Been watching something interesting unfold in the markets lately, and I think most people are completely missing the real story.



Everyone's running around saying crypto is dead, SaaS is finished, AI killed everything. The usual doomsday script. But then I noticed something weird—the SaaS index and Bitcoin are moving in almost perfect lockstep. Same chart, different assets. That's not a coincidence, and it's definitely not a narrative problem.

Here's what's actually happening: U.S. liquidity got absolutely gutted. The reverse repo tool ran dry, the Treasury rebuilt its accounts in July and August without any monetary offset, and we've had consecutive government shutdowns. Gold went on a tear and basically vacuumed up all the marginal liquidity that should've flowed into risk assets. When the system doesn't have enough liquidity to support everything simultaneously, the longest-duration assets—Bitcoin, SaaS, anything growth-oriented—get hit first. It's not complicated. It's just math.

The thing is, this liquidity crunch is already resolving. The latest shutdown should be behind us soon, and once that clears, you're looking at eSLR adjustments, TGA releases, fiscal stimulus, and interest rate cuts all flowing into the system simultaneously. That's the real catalyst. Not narratives. Liquidity.

Now, about the Federal Reserve—there's this widely repeated story that Kevin Warsh is hawkish. Complete nonsense. His whole mandate is to run the Greenspan playbook: keep rates accommodative, let the economy run hot, and bet that AI productivity gains suppress inflation. That's the operational script. Warsh doesn't love balance sheet expansion, but the system is already reserve-constrained, so he doesn't really have a choice. The real liquidity injection is going to come through the banking system via Trump and Bessent, with Miran probably forcing a comprehensive eSLR reduction. If you don't believe me, look at what Druckenmiller's been saying.

I get it—when everything looks like a disaster, any bullish take feels tone-deaf. Your positions look terrible. You're questioning what to believe. But here's the thing: in full-cycle investing, time matters way more than price. Yeah, Bitcoin might get crushed another 30%. Smaller caps might drop 70%. That's normal. But if you're holding quality assets and you can stomach the volatility, the rebound typically comes faster than people expect.

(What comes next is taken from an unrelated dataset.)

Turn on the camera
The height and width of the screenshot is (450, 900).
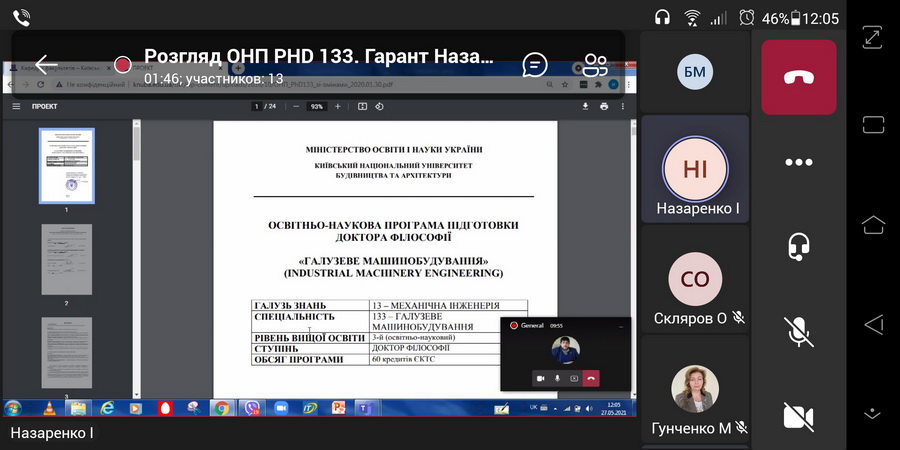(798, 415)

Our mistake at GMI was not recognizing fast enough that U.S. liquidity dominance was the key variable this cycle—not global liquidity like before. We underestimated the cumulative effect of reverse repo depletion, TGA reconstruction, shutdowns, and gold's surge all stacking on top of each other. It's a hard combination to predict perfectly. But it's all ending now.

The real lesson? In full-cycle trading, patience is everything. Yes, price gets hit hard sometimes. But if you extend the timeline and let the cycle play out, things self-correct. The system's like a cookie jar—you accumulate through the good periods, weather the drawdowns, and keep your core conviction intact. Staring at your P&L every day just destroys your mental health without improving your actual returns.

We've been doing this for 21 years, and our track record on full-cycle investing speaks for itself. We're not perfect—2009 was brutal. But we're extremely bullish on what's unfolding, and we know the operational script. The liquidity cavalry is coming. All you need to do is stay in the game and wait. That's it.